M. Domínguez Senra dijo...

Qué bien. De haber comprado algún libro el dia de Sant Jordi, hubiera comprado el de Eduardo Mendoza, el de Pomponio Flato. Pero no compré ninguno. A veces creo que a quienes amamos la soledad también nos gusta bajar como por un torrente del deshielo a las calles que se llenan de gente y de colores en primavera. Y que incluso percibimos mejor que nadie la variedad, el "impacto" de la vida de los desconocidos.
Lo que más me gusta de Taifa es su doble naturaleza, lo mismo encuentras lo último que los libros que se habían dado por perdidos y que obtienen una segunda oportunidad o tal vez tercera. Tiene una sección de poesía mejor que la de muchas librerías enormes, y eso es ya la gloria.

Anónimo dijo...

(Con perdón)Aaoiue, ¿te cerraron A la flor del berro?

M. Domínguez Senra dijo...

¡Amandilla!, guapa, ahora entiendo qué me llamó aquí..., no me lo cerraron, me lo cerré. Me he mudado con todos los posts a http://aaoiue.blogspot.com.

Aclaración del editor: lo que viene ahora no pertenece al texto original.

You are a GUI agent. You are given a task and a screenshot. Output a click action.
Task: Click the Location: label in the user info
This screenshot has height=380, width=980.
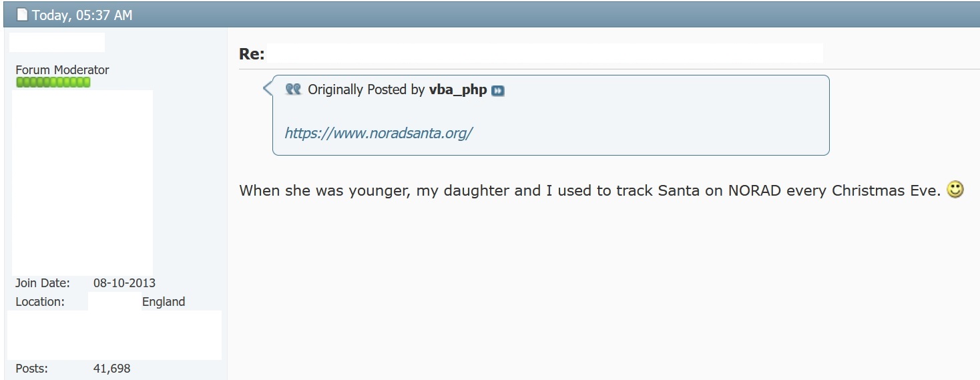[x=40, y=302]
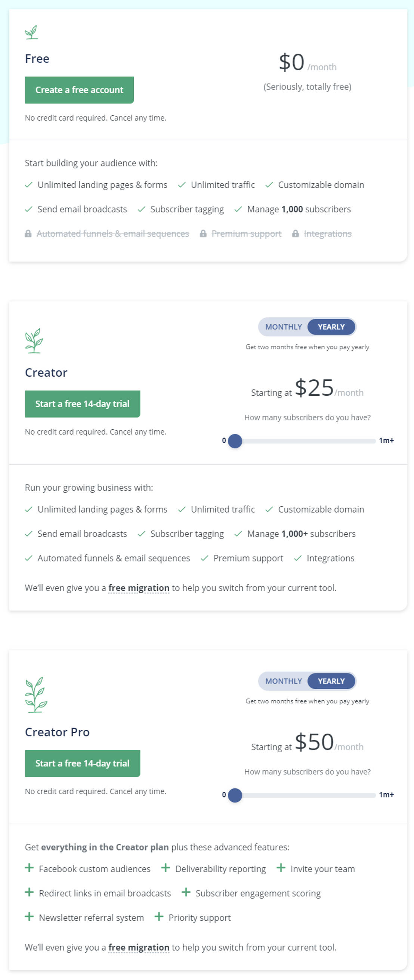Click the plus beside Newsletter referral system
This screenshot has width=414, height=980.
coord(29,917)
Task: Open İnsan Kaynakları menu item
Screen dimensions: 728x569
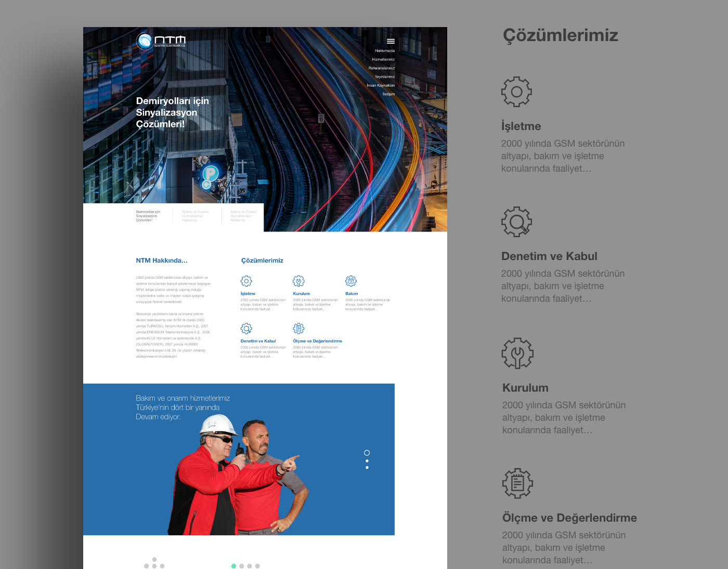Action: 381,85
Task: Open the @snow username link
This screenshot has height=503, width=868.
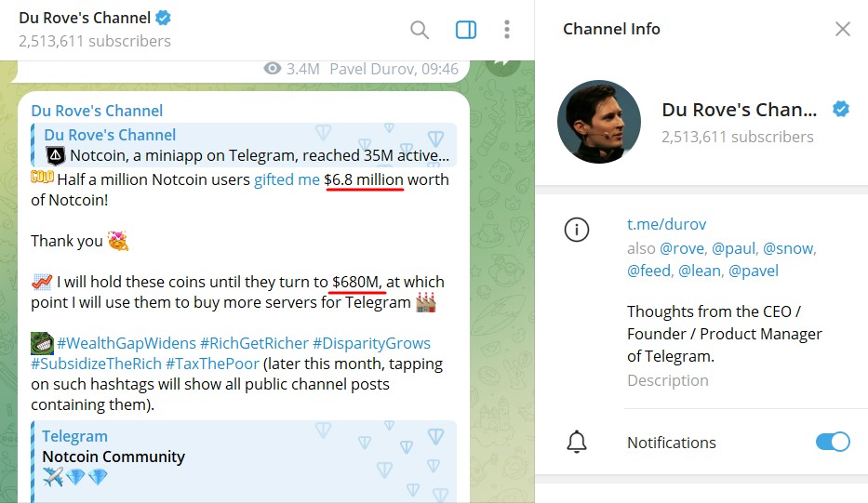Action: 788,248

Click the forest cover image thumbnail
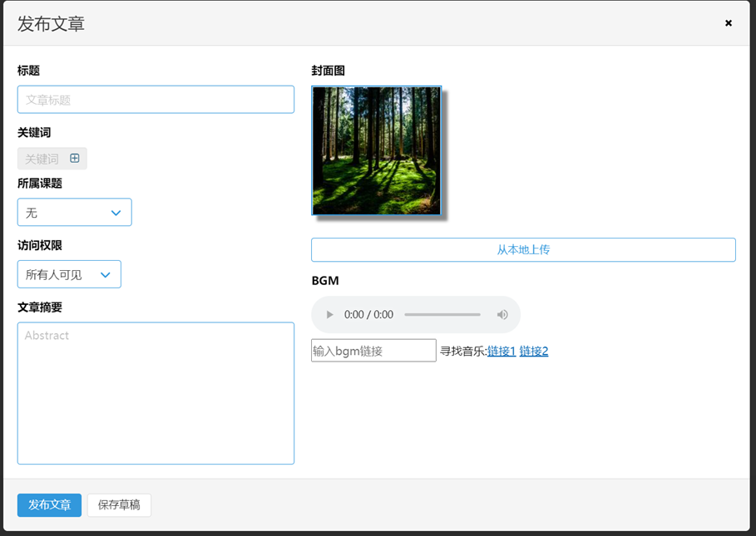click(376, 150)
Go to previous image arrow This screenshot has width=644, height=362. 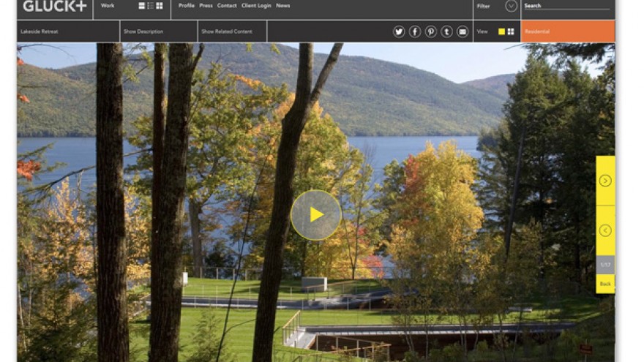(605, 230)
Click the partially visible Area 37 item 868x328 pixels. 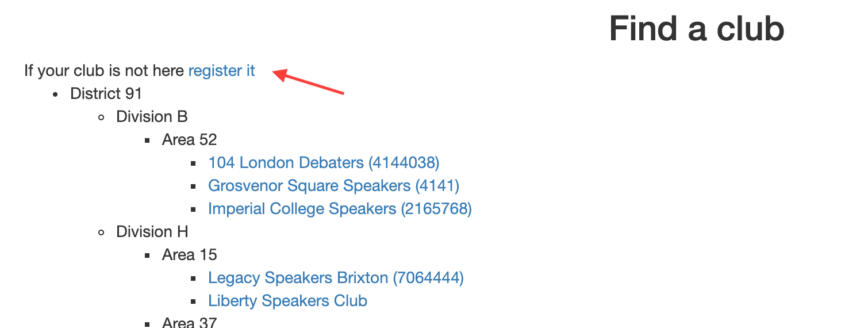pyautogui.click(x=189, y=322)

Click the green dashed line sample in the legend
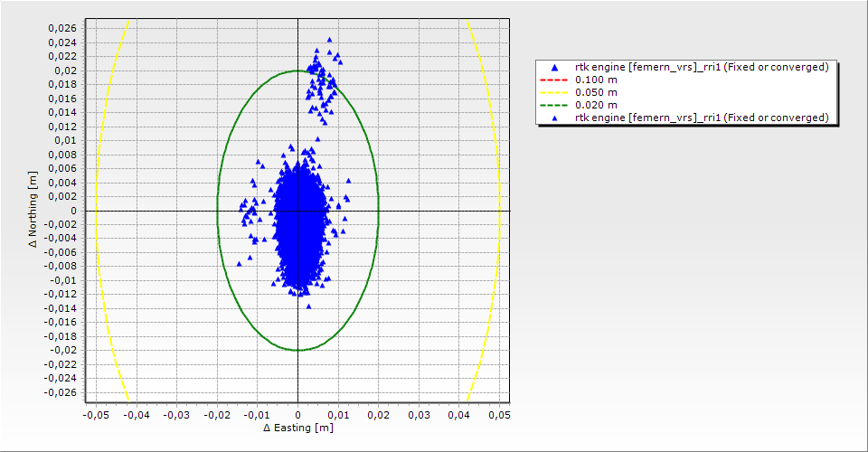tap(553, 106)
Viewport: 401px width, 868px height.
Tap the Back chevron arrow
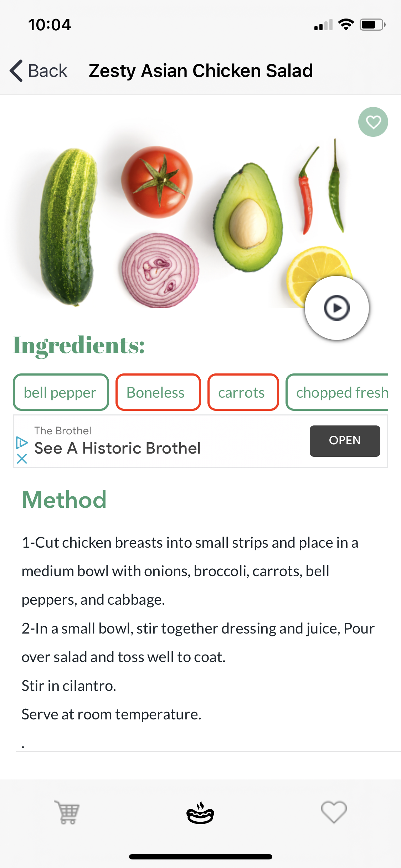tap(16, 71)
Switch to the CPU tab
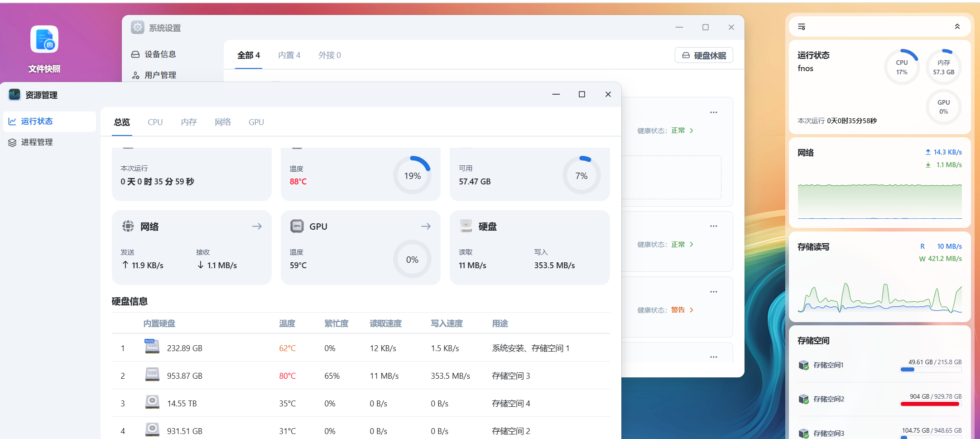This screenshot has height=439, width=980. 155,122
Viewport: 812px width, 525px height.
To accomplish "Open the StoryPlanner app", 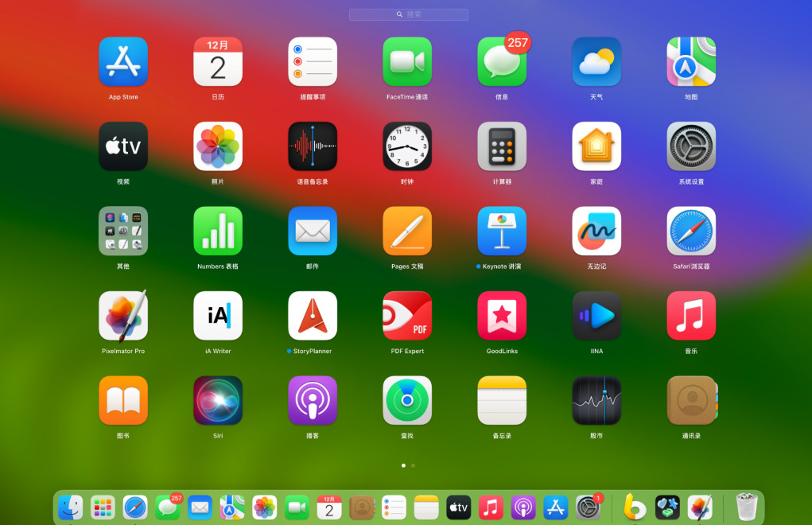I will (313, 316).
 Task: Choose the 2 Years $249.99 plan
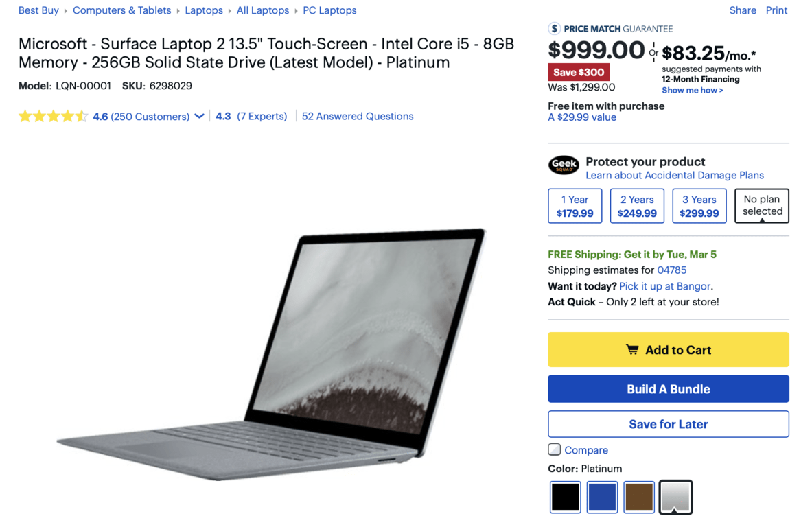[x=637, y=206]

El Google aún no me reconoce a no ser en la barra de direcciones, pero la flor del berro está ahí.

¿Sabíais que en griego moderno para decir "mudanza" dicen "metáfora"?

No he podido reconstruir en mi nuevo campamento tus comentarios ni los de Cerillo, por eso (por mi "ingratitud" de momento está cerrado a comentarios.

Aquí estoy.

fgiucich dijo...

Un paseo más que reconfortante. Abrazos.